Está vacío por dentro. No le importa morir. Lo único que le queda es preocupación por los demás.
—¿Vamos a perder? —preguntó.
—Míralo de esta forma. Tenemos una posibilidad contra un millón. Y, aunque pudiéramos hacerle daño a una de ellas, a Saga, por ejemplo, quedarían las otras. Seremos muy afortunados si el sábado por la noche logramos escapar. Pero piensa cómo será nuestra vida a partir de entonces.
—¿Qué ocurre? —Ballesteros sentía escalofríos, pero decidió sonreír—. ¿Se ha marchado otra vez el Salomón Rulfo apasionado y ha venido el derrotista...? Te recuerdo que hemos hecho salir a la pieza clave de la debilidad del grupo, ¿no decías eso...? Y tenemos la sorpresa de nuestra parte. Quizá nos llevemos un susto el sábado, pero ellas se llevarán dos. —Señaló la escopeta—. Uno por cada cañón.

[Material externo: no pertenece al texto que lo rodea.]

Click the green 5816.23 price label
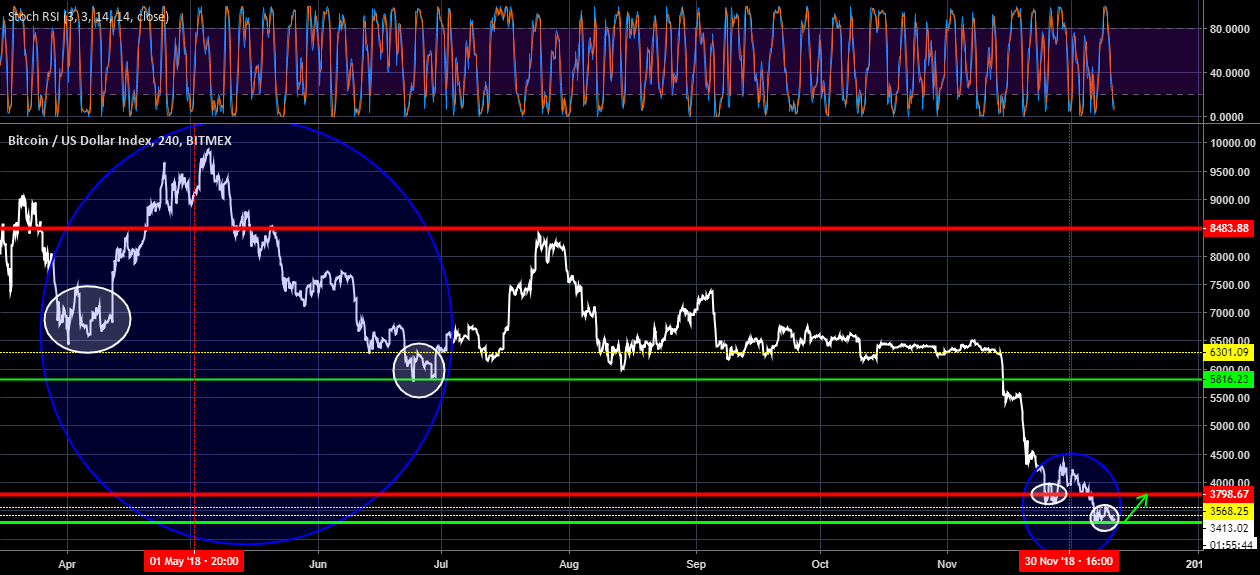The height and width of the screenshot is (575, 1260). point(1228,380)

—Hace una semana me decías que estaba loco por intentar pelear. ¿Y ahora?
—Hace una semana no había visto todo lo que he visto desde entonces. Cuando recuerdo la imagen de Julia amenazándome me enfurezco. La habitación de mi hija aún sigue llena de sangre. Y aún siento entre los dedos la repugnancia de esa cosa que sacamos de la bañera y que después hablaba y parecía una mujer. Tengo miedo, Salomón, mucho más del que he pasado en toda mi vida, incluyendo aquella vez dentro del coche, con Julia a mi lado, mirándome... Pero he descubierto que el miedo me vuelve peligroso.
—¿Peligroso para quién?
Por un instante, Ballesteros lo miró sin decir nada.

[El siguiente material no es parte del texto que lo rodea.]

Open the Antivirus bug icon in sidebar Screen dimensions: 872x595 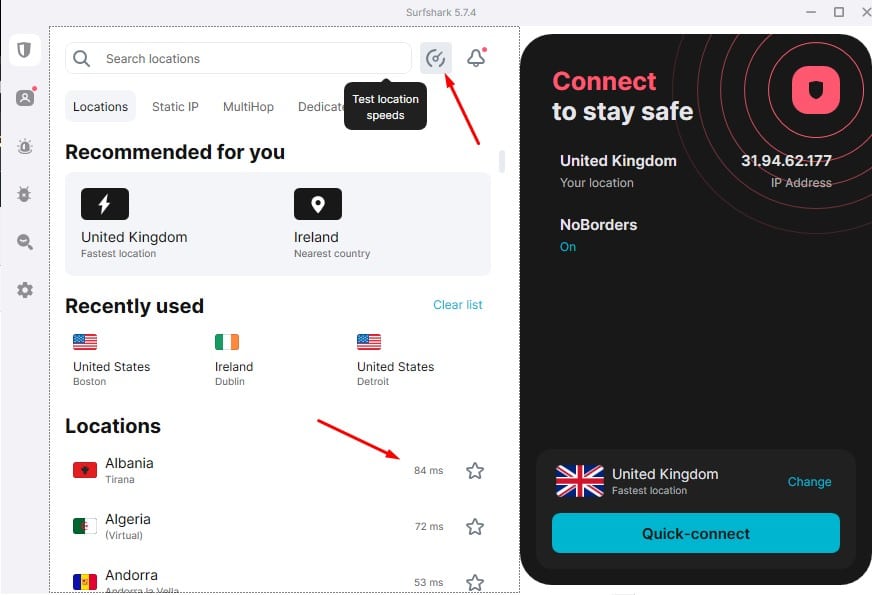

—No lo sé, quizá para mí mismo, pero sé que no voy a abandonaros ahora. Tú opinas que no me atañe, y te equivocas. Mi padre solía decir que hay cosas que solo les suceden a unos cuantos hombres pero atañen a todos los hombres, y todos los hombres deben reaccionar ante ellas.
Rulfo soltó una breve y desgarbada risita.
—El miedo no te ha vuelto peligroso: te ha vuelto poeta.
—Exacto. Poeta, y, por lo tanto,
peligroso
.
Se miraron un instante. Rulfo imitó su sonrisa.
—Eres la mejor persona del mundo..., o la más estúpida.
—Entonces ya somos dos. Bebamos para celebrarlo. —Ballesteros sirvió whisky.
—Haz lo que quieras —dijo Rulfo—, pero no confíes en tu escopeta. La única que realmente puede ayudarnos, la única que puede hacer algo, se encuentra ahora mismo en tu despacho leyendo versos e intentando recordar cómo se recitan. Si ella no lo logra, ninguna escopeta del mundo servirá... Nada de lo que hagamos servirá para nada.
—Me encanta la gente como tú, tan optimista y llena de esperanza —repuso Ballesteros, y alzó los vasos—. Brindemos por Raquel. Ya lo creo que lo logrará. Tiene que lograrlo.
Un poema es un bosque lleno de trampas.
Recorres las estrofas ignorando que un solo verso, uno solo pero suficiente, afila las uñas aguardándote. Da igual que sea hermoso o no, posea valor literario o carezca de él por completo: allí te aguarda, cargado de veneno, centelleante y mortal, con sus escamas de berilo.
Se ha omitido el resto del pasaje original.